**WHAT YOU NEED TO DO:**
Reproduce the records below exactly, leaving their images out.

**EXERCISE DATA:**

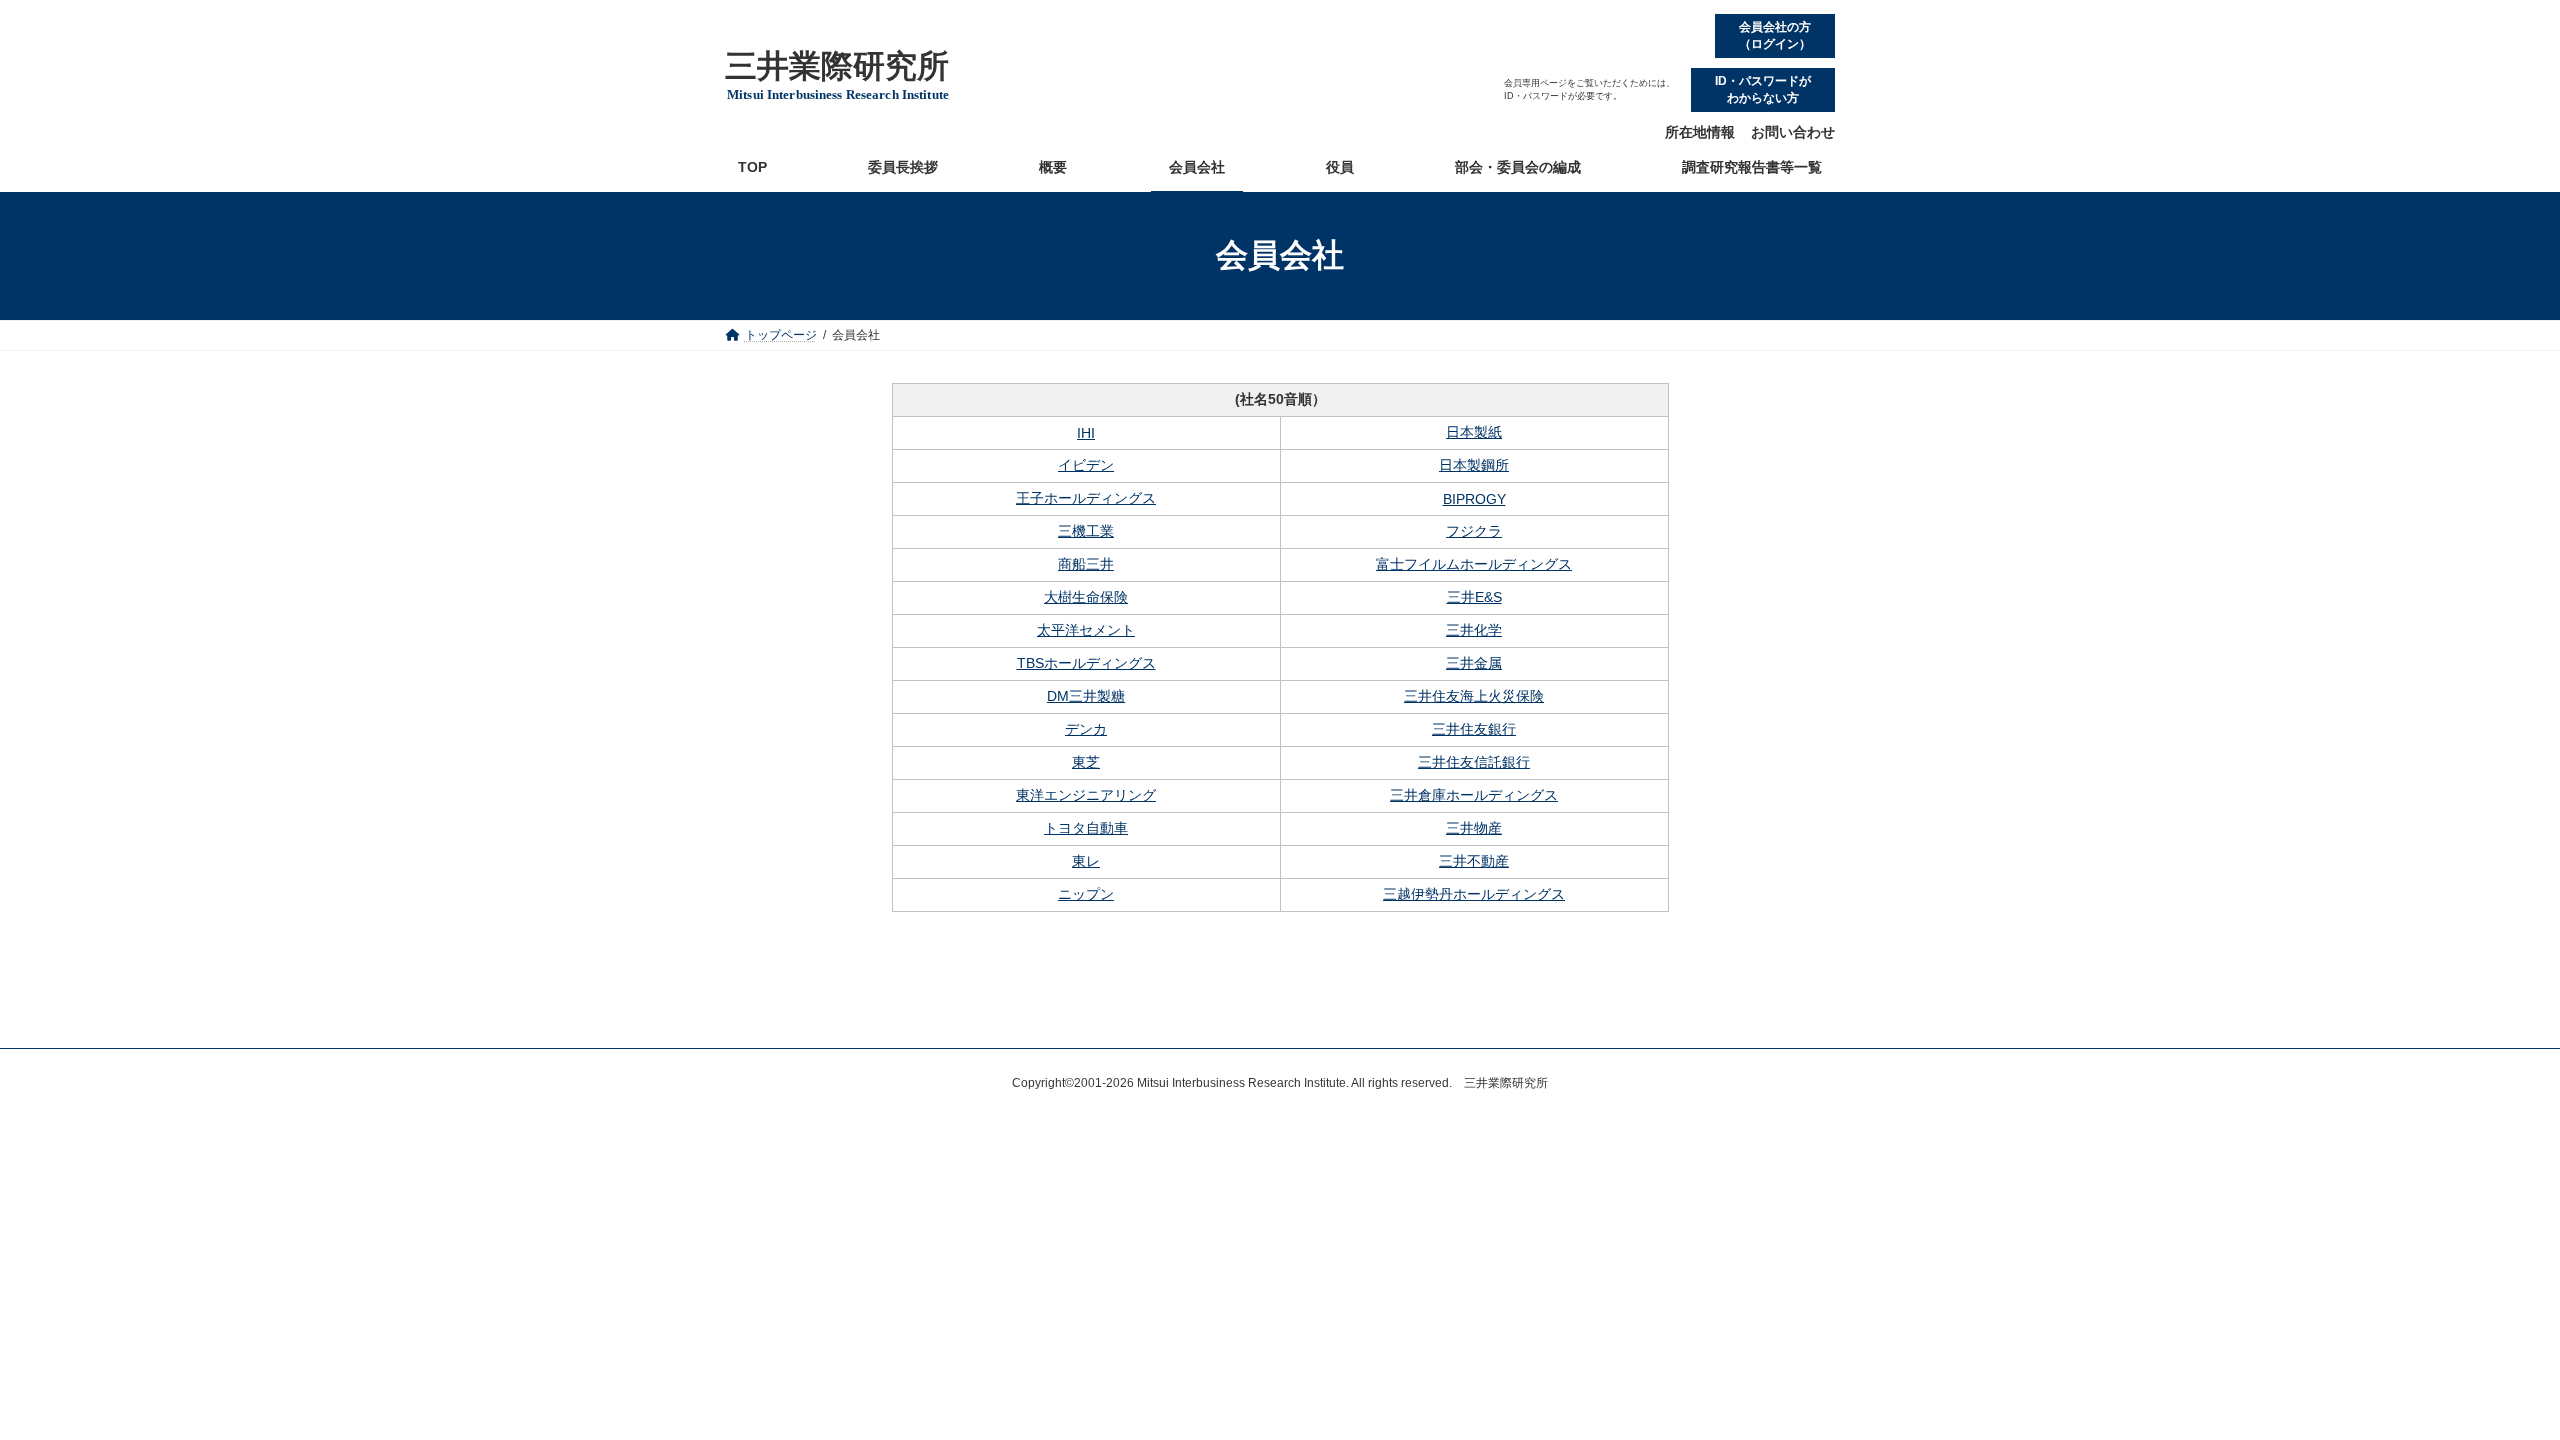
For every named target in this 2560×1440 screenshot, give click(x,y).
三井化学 (1474, 630)
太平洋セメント (1086, 630)
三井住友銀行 (1474, 729)
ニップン (1086, 894)
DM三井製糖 (1086, 696)
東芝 (1086, 762)
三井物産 (1474, 828)
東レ (1086, 861)
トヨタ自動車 (1086, 828)
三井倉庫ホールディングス (1474, 795)
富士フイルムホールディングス (1474, 564)
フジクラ (1474, 531)
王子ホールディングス (1086, 498)
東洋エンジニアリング (1086, 795)
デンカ (1086, 729)
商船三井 (1086, 564)
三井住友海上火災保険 (1474, 696)
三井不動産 (1474, 861)
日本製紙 (1474, 432)
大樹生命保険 (1086, 597)
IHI (1086, 433)
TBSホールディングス (1086, 663)
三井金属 (1474, 663)
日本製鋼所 (1474, 465)
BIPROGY (1474, 499)
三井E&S (1474, 597)
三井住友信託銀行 (1474, 762)
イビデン (1086, 465)
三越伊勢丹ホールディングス (1474, 894)
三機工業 (1086, 531)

**SOLVED EXERCISE:**
For every named target in this 2560×1440 screenshot, give click(x,y).
三井化学 (1474, 630)
太平洋セメント (1086, 630)
三井住友銀行 (1474, 729)
ニップン (1086, 894)
DM三井製糖 (1086, 696)
東芝 (1086, 762)
三井物産 (1474, 828)
東レ (1086, 861)
トヨタ自動車 (1086, 828)
三井倉庫ホールディングス (1474, 795)
富士フイルムホールディングス (1474, 564)
フジクラ (1474, 531)
王子ホールディングス (1086, 498)
東洋エンジニアリング (1086, 795)
デンカ (1086, 729)
商船三井 (1086, 564)
三井住友海上火災保険 (1474, 696)
三井不動産 (1474, 861)
日本製紙 (1474, 432)
大樹生命保険 (1086, 597)
IHI (1086, 433)
TBSホールディングス (1086, 663)
三井金属 (1474, 663)
日本製鋼所 (1474, 465)
BIPROGY (1474, 499)
三井E&S (1474, 597)
三井住友信託銀行 (1474, 762)
イビデン (1086, 465)
三越伊勢丹ホールディングス (1474, 894)
三機工業 (1086, 531)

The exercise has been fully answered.